Cândida contava ter de resistir, em porfiada oposição, aos desejos e às exigências mais veementes de segundo encontro noturno com Souvanel, e no meio de mil recados e protestos de paixão, fácil de manifestar-se em palavras, recebeu o golpe do frio cálculo de uma prudência inverossímil em amor apaixonado!

A infeliz não dormiu, para pensar em tudo, menos somente em novo laço armado pela traição: imaginou Souvanel pronto a abandoná-la; ima­ginou-o condenando-a pela fraqueza, e punindo-a com o desprezo mere­cido; em momentos de fugitiva e ditosa alucinação, imaginou-se também sagrada aos olhos do amante pela enormidade do sacrifício; mas imediata­mente caindo do céu no abismo, e baixando às misérias materiais, revol­vendo-se nos lodos da terra, a mísera imaginou-se, ainda, mulher sem condições de encantamento, pobre taça que não tinha o dom da embria­guez; não imaginou, porém, um só momento Lucinda a empurrá-la para a infâmia, e Souvanel a esperá-la no sorvedouro da corrupção.

À suave frescura da madrugada, Cândida adormeceu; mas breves horas depois acordou em aflitivo sonho e viu diante de si a mucama, que pondo na boca um dedo, e com os olhos indicando-lhe ouvidos suspeitos na sala de jantar, chegou-se para ela e disse-lhe em voz de segredo:

– Ele veio às duas horas da noite e deixou este bilhete ao pajem que lhe abre a janela.

Cândida tomou com ardor o bilhete, e abrindo-o, leu a tremer: “Perseguem-me; sob a ameaça de prisão estou homiziado na casa de um amigo: é por ti que sofro; mas hei de tudo arrostar por ti. Talvez me prendam ou me matem em breve: que importa? Eu te amo, e não fugirei aos peri­gos; tenho uma idéia salvadora e infalível: fico e ficarei desafiando a per­seguição e a morte, enquanto não me desprezares e até que marques a noite em que me deves ouvir e resolver de uma vez sobre o nosso destino.

Adeus... – Souvanel”.

Cândida sentada no leito, trêmula, em desalinho, fora de si, pergun­tou a Lucinda:

– O meio de chegar uma carta a Souvanel?

– Nenhum: é impossível.

– Um recado ao menos...

– Ninguém se atreverá... minha senhora não faz idéia do que vai pe­la casa

– Mas para que eu fale a Souvanel?

– Há sinal convencionado entre ele e o pajem: é um ramo de flores deixado em certo ponto do bosque vizinho.
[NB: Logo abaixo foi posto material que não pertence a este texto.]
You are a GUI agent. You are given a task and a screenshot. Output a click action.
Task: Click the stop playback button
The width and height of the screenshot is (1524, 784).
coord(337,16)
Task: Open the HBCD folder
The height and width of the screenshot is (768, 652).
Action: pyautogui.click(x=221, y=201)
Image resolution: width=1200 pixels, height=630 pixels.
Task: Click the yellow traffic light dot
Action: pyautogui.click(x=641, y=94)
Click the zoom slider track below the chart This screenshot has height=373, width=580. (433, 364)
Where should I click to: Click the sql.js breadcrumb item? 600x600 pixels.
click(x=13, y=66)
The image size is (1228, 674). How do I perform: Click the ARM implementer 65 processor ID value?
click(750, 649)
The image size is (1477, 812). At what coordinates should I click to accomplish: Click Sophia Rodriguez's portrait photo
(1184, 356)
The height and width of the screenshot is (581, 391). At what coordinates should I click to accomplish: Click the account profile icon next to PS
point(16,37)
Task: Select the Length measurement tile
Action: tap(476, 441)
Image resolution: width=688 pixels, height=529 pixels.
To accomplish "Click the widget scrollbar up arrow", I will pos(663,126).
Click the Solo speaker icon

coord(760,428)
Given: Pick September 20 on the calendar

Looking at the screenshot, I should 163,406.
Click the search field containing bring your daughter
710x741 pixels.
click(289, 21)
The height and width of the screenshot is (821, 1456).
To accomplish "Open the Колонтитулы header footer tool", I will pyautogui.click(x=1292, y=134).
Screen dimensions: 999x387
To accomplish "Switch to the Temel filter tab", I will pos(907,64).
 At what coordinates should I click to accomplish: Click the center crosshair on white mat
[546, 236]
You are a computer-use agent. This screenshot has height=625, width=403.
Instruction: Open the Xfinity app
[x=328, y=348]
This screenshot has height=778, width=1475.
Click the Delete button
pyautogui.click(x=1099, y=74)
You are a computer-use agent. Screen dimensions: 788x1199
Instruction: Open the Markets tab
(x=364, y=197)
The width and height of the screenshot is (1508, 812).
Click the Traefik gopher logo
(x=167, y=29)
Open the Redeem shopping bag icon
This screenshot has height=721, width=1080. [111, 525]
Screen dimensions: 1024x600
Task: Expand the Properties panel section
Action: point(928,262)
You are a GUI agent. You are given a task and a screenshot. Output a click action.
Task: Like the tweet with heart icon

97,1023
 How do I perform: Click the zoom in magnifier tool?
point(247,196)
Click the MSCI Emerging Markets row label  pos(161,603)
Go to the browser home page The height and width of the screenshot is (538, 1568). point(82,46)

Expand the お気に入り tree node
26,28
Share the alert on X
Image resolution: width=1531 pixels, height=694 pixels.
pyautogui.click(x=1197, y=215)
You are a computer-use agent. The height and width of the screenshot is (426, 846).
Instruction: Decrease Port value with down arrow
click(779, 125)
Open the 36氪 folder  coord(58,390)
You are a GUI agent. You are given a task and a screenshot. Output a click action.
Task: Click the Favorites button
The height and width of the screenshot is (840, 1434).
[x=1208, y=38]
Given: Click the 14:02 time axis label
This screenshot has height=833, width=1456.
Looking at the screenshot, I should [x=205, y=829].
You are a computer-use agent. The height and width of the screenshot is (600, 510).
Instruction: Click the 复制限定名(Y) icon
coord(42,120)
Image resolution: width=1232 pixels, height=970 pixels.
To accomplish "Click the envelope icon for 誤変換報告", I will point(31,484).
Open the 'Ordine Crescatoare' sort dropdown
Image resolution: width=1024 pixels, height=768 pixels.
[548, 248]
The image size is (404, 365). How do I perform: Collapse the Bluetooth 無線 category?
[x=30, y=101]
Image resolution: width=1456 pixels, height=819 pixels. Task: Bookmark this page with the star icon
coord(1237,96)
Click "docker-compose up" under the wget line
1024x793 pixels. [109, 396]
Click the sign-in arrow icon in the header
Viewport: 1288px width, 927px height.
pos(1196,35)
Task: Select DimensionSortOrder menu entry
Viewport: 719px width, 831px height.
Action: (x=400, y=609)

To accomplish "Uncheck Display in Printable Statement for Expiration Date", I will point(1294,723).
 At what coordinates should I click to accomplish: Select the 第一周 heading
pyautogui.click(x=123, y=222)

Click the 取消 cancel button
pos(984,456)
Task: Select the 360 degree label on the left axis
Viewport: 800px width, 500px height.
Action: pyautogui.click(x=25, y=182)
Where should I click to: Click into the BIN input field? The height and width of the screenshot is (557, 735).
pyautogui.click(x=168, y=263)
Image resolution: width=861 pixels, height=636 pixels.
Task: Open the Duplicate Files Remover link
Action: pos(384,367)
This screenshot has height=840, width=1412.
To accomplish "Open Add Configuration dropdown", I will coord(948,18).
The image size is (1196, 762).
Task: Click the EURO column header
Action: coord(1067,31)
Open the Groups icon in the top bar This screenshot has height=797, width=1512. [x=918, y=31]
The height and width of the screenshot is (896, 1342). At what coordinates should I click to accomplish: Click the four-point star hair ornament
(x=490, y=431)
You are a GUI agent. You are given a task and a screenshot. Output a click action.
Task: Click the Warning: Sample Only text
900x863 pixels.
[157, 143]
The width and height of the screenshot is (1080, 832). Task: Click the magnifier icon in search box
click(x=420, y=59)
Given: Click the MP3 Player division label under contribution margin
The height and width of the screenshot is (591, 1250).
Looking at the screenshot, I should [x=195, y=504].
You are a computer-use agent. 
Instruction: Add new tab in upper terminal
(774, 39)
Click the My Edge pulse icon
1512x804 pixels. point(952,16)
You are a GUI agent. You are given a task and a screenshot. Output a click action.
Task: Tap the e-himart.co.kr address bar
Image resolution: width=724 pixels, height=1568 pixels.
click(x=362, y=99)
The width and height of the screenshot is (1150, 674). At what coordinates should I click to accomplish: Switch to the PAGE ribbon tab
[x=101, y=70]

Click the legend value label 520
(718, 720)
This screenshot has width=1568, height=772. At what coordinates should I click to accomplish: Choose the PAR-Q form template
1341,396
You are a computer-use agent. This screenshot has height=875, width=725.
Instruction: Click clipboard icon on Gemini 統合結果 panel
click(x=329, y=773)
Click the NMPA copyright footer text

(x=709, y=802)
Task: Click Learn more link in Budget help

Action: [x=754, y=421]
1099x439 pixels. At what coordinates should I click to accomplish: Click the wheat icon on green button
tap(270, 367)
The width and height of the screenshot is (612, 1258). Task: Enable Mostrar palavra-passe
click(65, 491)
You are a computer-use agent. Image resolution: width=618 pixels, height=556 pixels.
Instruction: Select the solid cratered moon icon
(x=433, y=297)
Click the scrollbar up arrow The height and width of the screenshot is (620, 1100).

– Quero falar a Souvanel esta noite no quarto do pajem... tu me acompanharás, e não me deixarás um só instante... a menos se eu te man­dasse sair... e eu não o mandarei... mas é indispensável... preciso ouvir Souvanel...

– Ele virá – disse a mucama que se mostrava tristemente comovida.

E logo retirou-se com ar sério e temeroso; quando, porém, voltou as costas à senhora, sorriu-se maliciosa e triunfantemente.

Cândida se deixava outra vez cair na rede da perfídia.

A escrava vendia ou revendia a senhora.